SOURCE DATA »
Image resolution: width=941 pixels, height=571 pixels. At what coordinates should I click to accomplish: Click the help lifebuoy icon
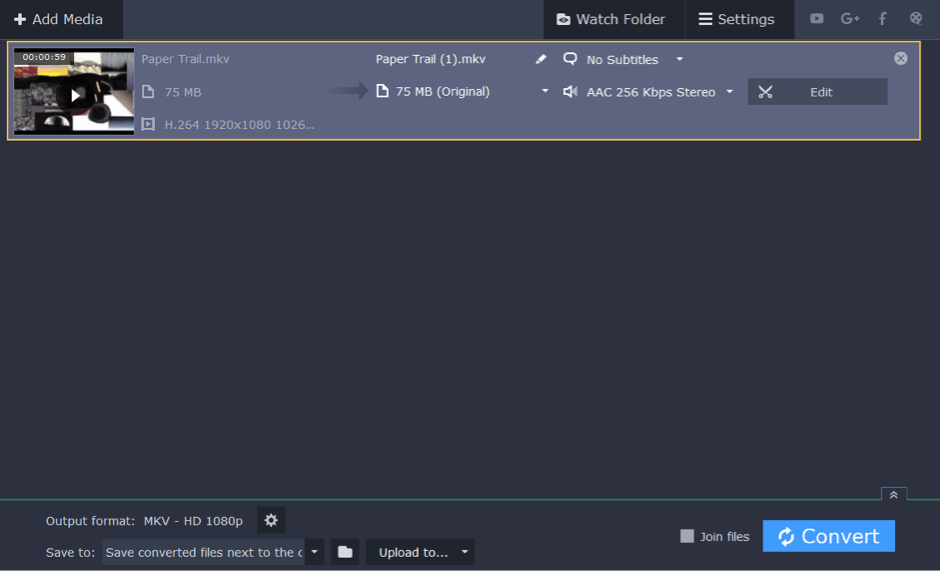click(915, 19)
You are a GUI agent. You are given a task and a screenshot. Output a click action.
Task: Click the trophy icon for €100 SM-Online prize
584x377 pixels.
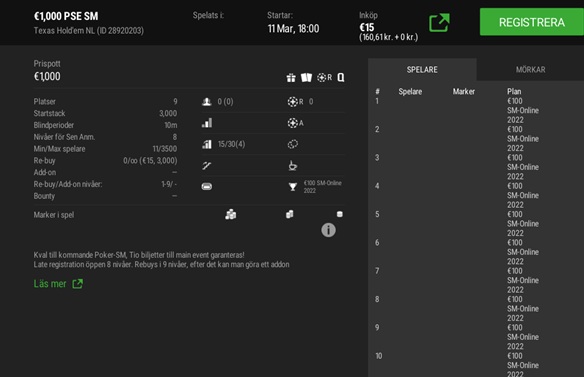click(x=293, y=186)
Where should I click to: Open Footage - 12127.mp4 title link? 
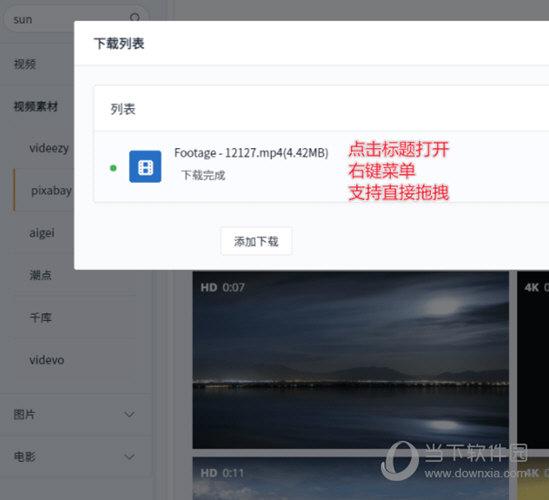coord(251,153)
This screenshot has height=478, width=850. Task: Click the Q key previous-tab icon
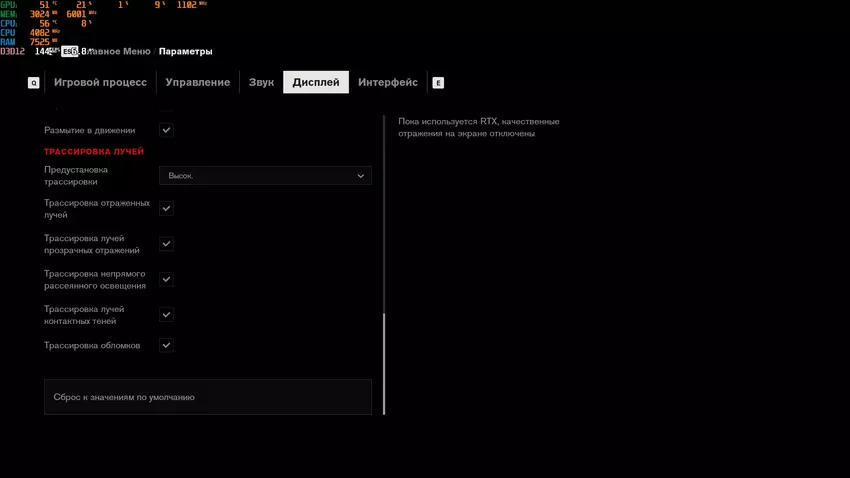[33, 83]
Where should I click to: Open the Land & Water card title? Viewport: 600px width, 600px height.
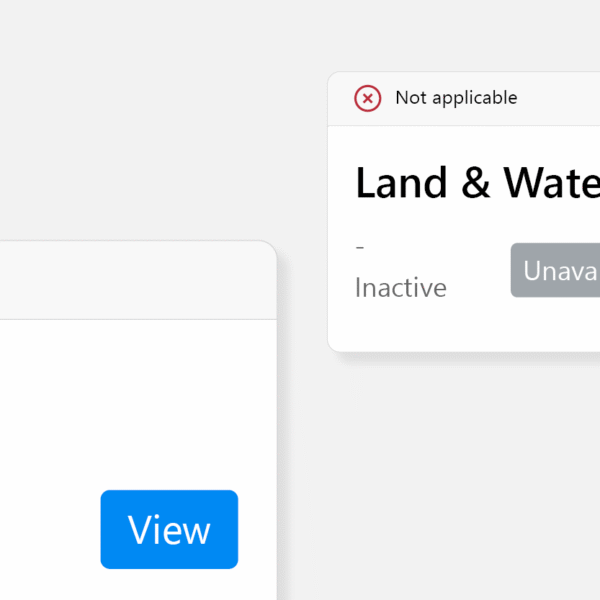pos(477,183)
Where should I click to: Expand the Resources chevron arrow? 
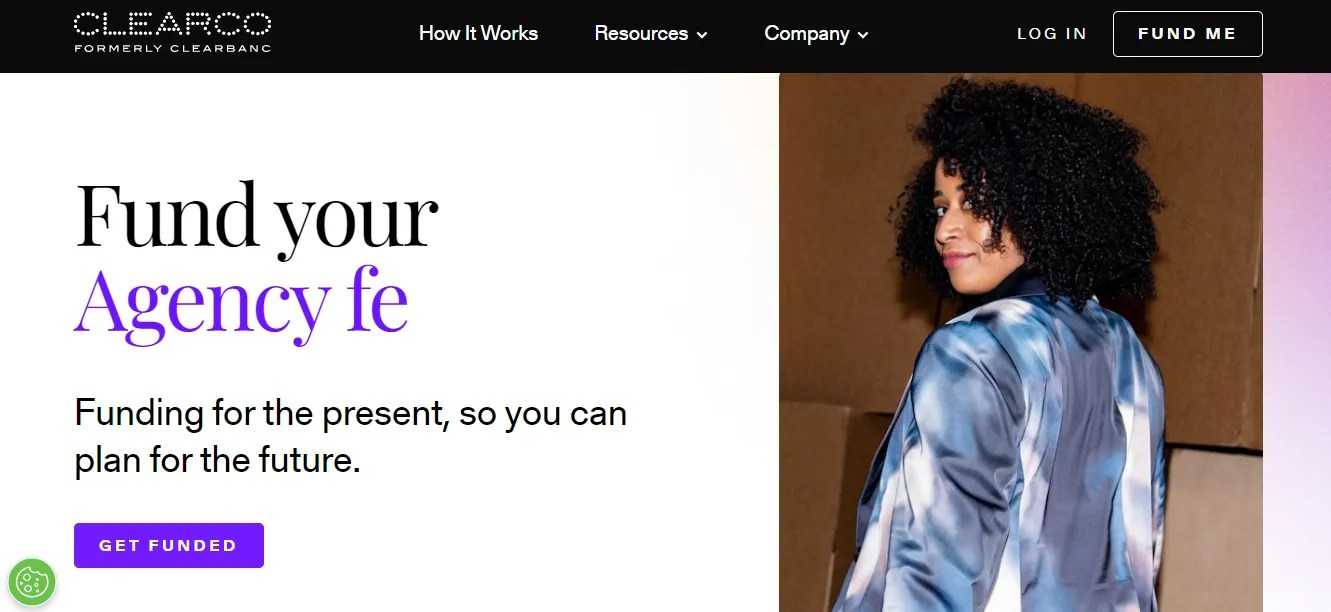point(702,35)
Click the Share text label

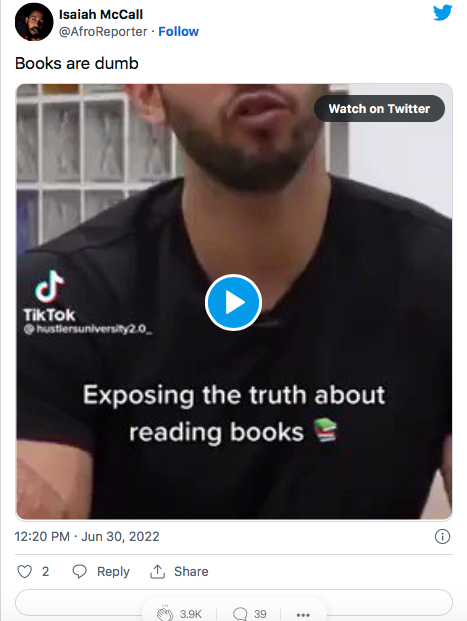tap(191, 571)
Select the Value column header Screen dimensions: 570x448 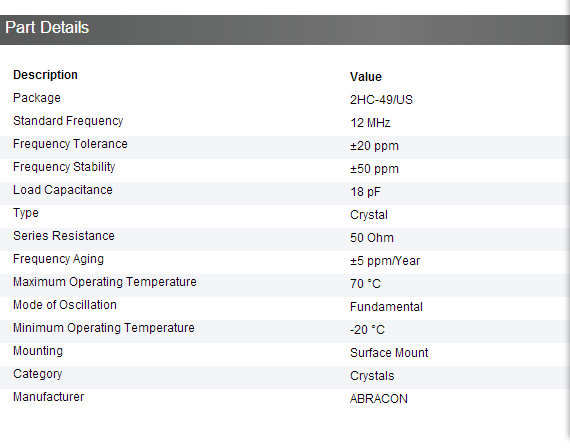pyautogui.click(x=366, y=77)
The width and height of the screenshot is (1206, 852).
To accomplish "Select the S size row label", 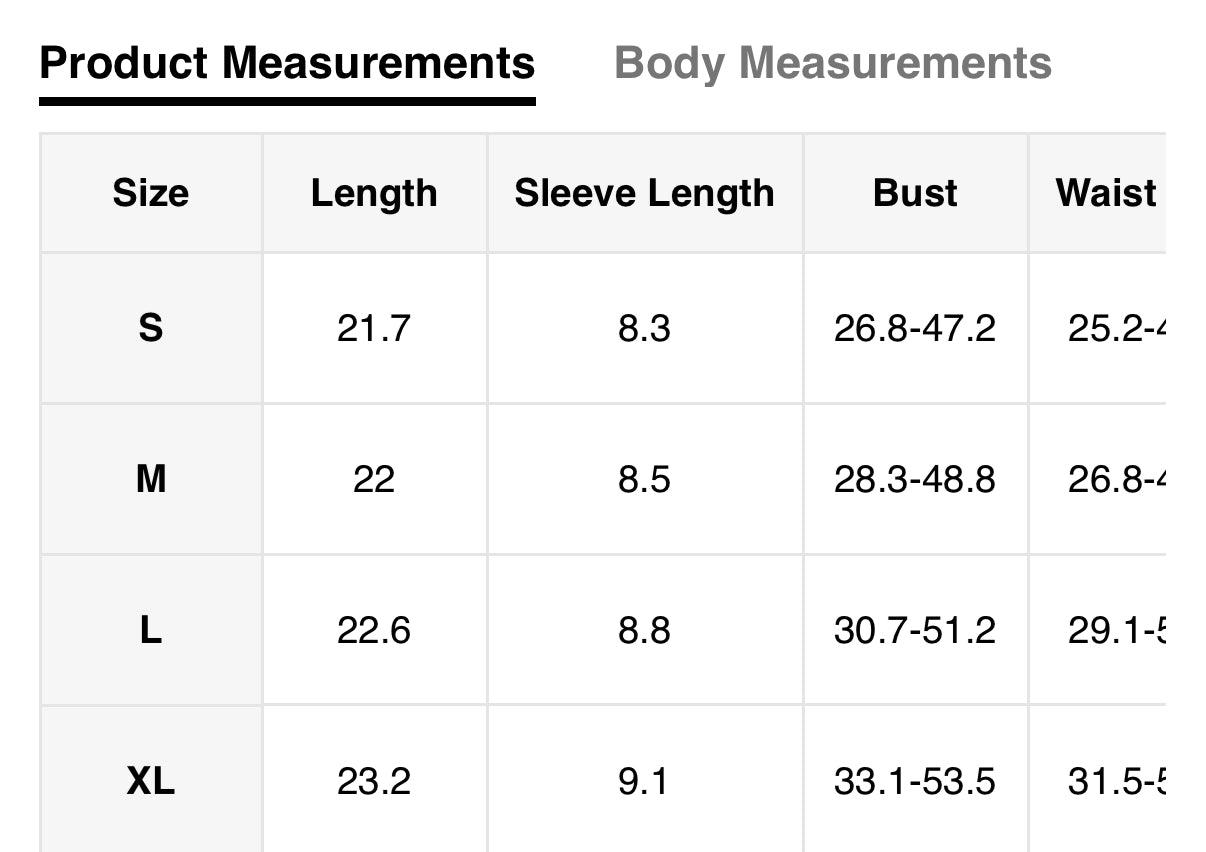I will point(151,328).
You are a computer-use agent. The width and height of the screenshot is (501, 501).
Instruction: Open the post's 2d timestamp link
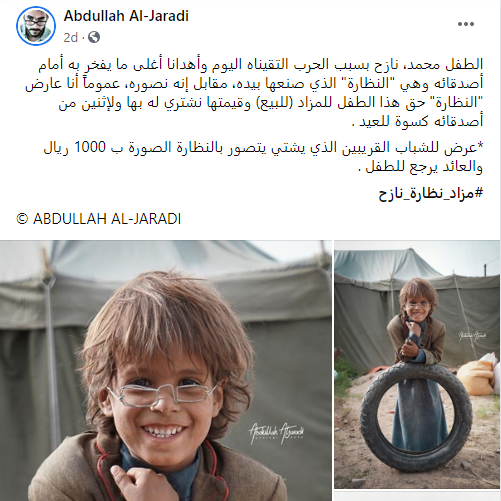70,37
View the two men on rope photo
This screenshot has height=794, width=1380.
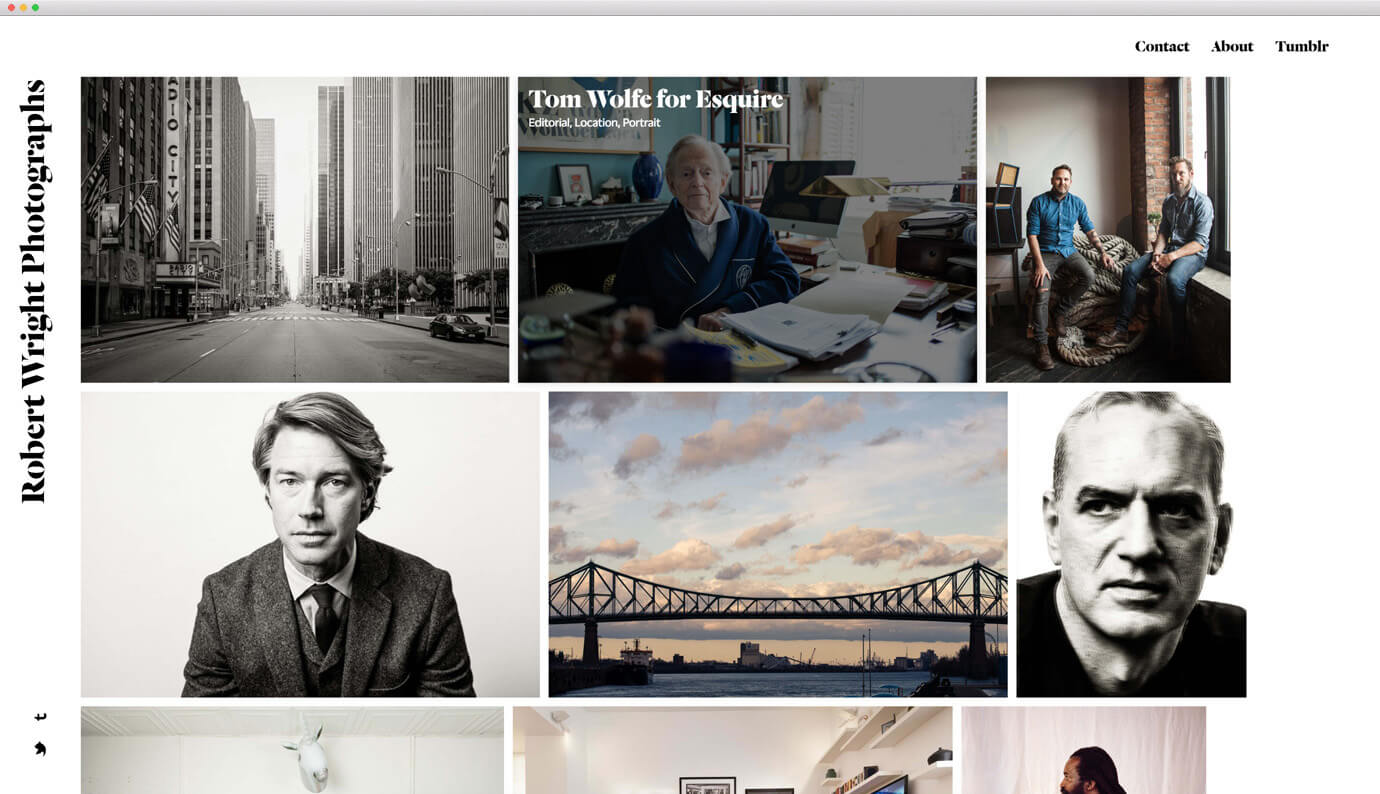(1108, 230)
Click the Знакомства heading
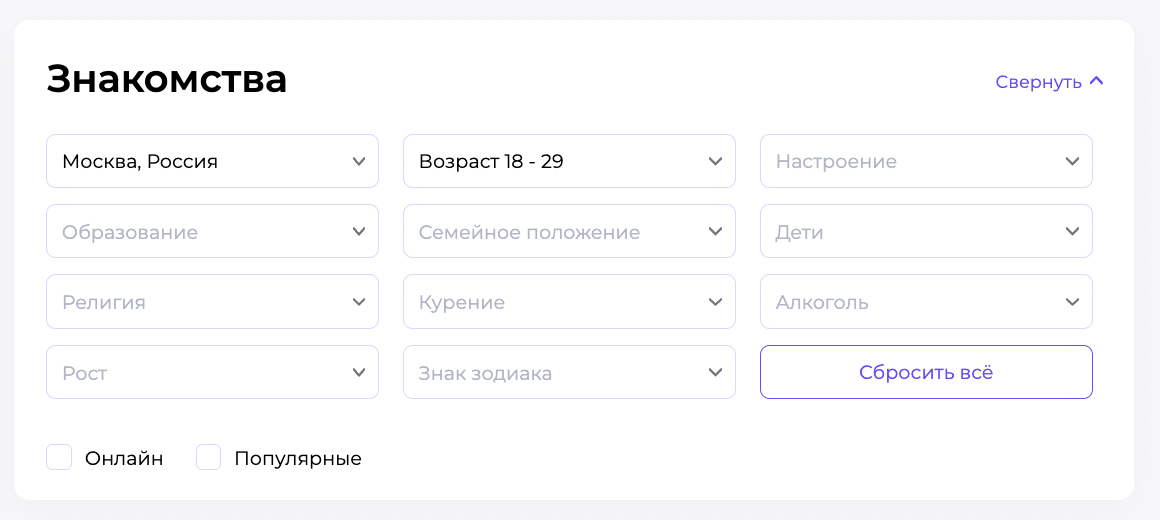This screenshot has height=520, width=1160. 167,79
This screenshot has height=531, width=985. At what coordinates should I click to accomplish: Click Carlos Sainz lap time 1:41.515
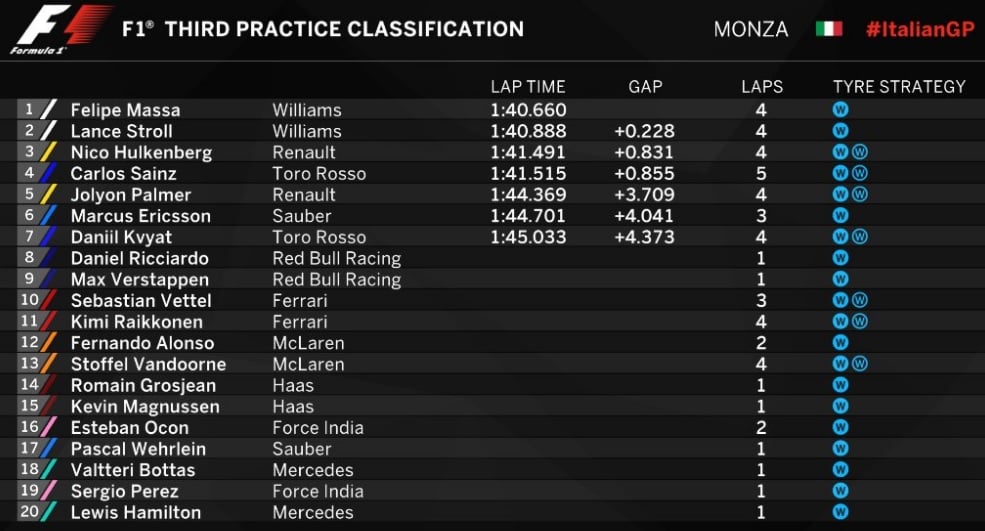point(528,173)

EXERCISE »
Show each line in the entries that holds the string "agent".

RESPONSE AREA »
You are a GUI agent. You are given a task and a screenshot. Output a click action.
You are a computer-use agent. The width and height of the screenshot is (501, 501).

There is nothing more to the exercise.